**Job 1:** According to the notes on Sphinx themes and Mongita, where can Mongita be configured to store its documents?
**Job 2:** Transcribe the notes on Sphinx themes and Mongita from "Brian #1: Sphinx" to "this is great.".

**Selected extract:**

Brian #1: Sphinx Themes Gallery update

  • Curated and maintained by @pradyunsg and @shirou.
  • I actually don’t know what it looked like before, but this is great.
  • I’m working on my first real Sphinx project, so this is awesome to have.
  • Features:
    • Main image for each theme shows what theme looks like in wide, narrow, and phone layout
    • Demos (click on an image):
      • Main page that shows you
      • quick start: install and config theme name
      • Link to theme documentation
      • Example of Navigation
    • Kitchen sink
      • paragraph level markup
        • including inline, math, meta, blocks, code with sidebars, references, directives, footnotes, and more
        • API documentation example
        • essential if you are using this for documenting code
    • Lists and tables

Michael #2: Mongita - Like SQLite but for MongoDB

  • Mongita is a lightweight embedded document database that implements a commonly-used subset of the MongoDB/PyMongo interface.
  • Instead of being a server, Mongita is a self-contained Python library
  • Mongita can be configured to store its documents either on disk or in memory.

**Information supplied:**
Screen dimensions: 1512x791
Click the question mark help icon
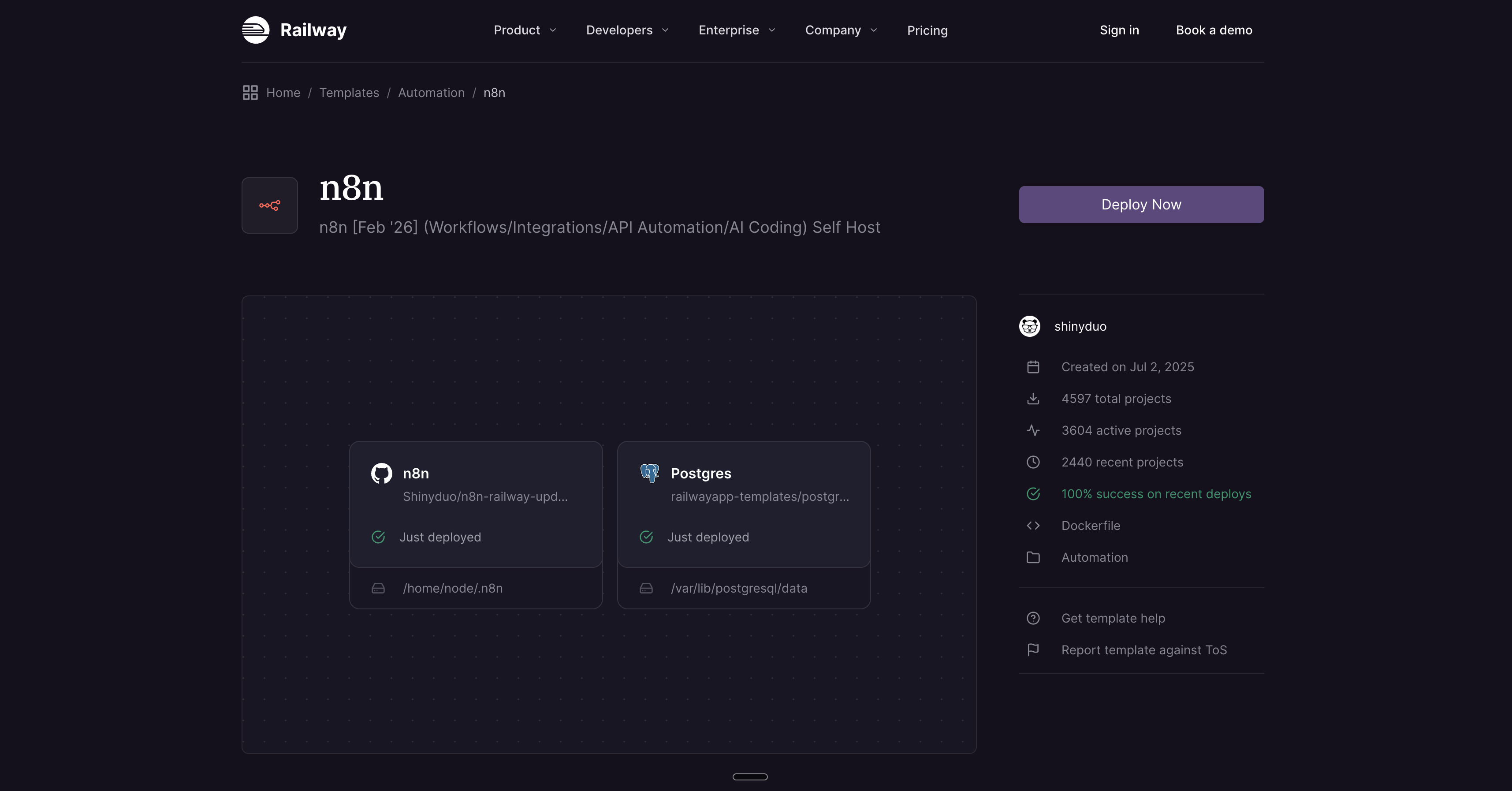point(1033,618)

**Solution 1:** Either on disk or in memory.

**Solution 2:**
Brian #1: Sphinx Themes Gallery update

  • Curated and maintained by @pradyunsg and @shirou.
  • I actually don’t know what it looked like before, but this is great.